**Task instructions**
Your task is to transcribe all of the data below exactly, omitting the images.

***** Supplied information

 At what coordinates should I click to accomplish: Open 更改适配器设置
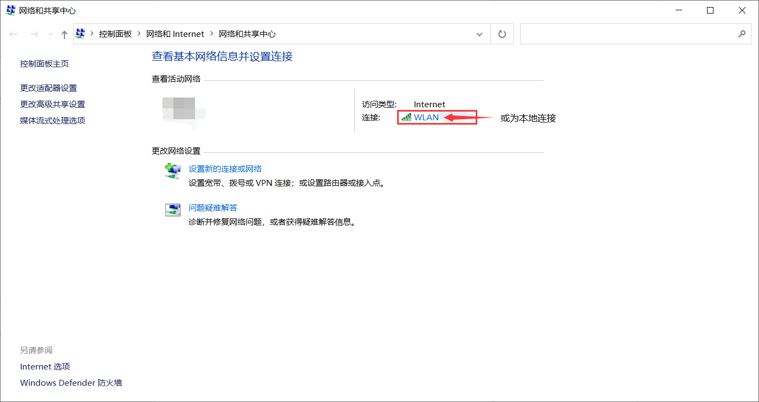pos(48,88)
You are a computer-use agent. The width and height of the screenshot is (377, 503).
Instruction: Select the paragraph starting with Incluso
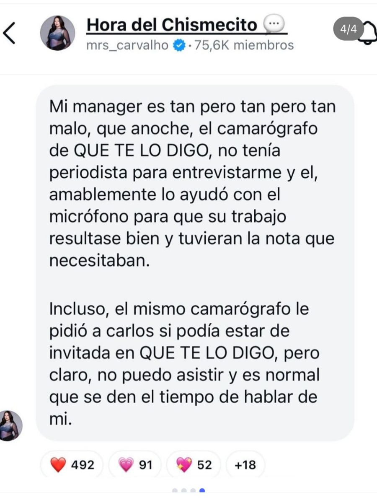(184, 364)
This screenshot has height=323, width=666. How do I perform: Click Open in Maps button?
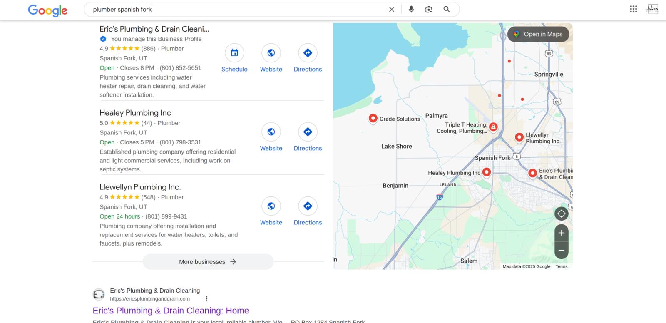click(x=538, y=34)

**********

**Solution to this task**
 At what coordinates should I click to accomplish: Open 更改适配器设置
pos(48,88)
You are a computer-use agent. The width and height of the screenshot is (377, 503).
Instruction: Select the paragraph starting with Incluso
(184, 364)
This screenshot has height=323, width=666. How do I perform: Click Open in Maps button?
click(x=538, y=34)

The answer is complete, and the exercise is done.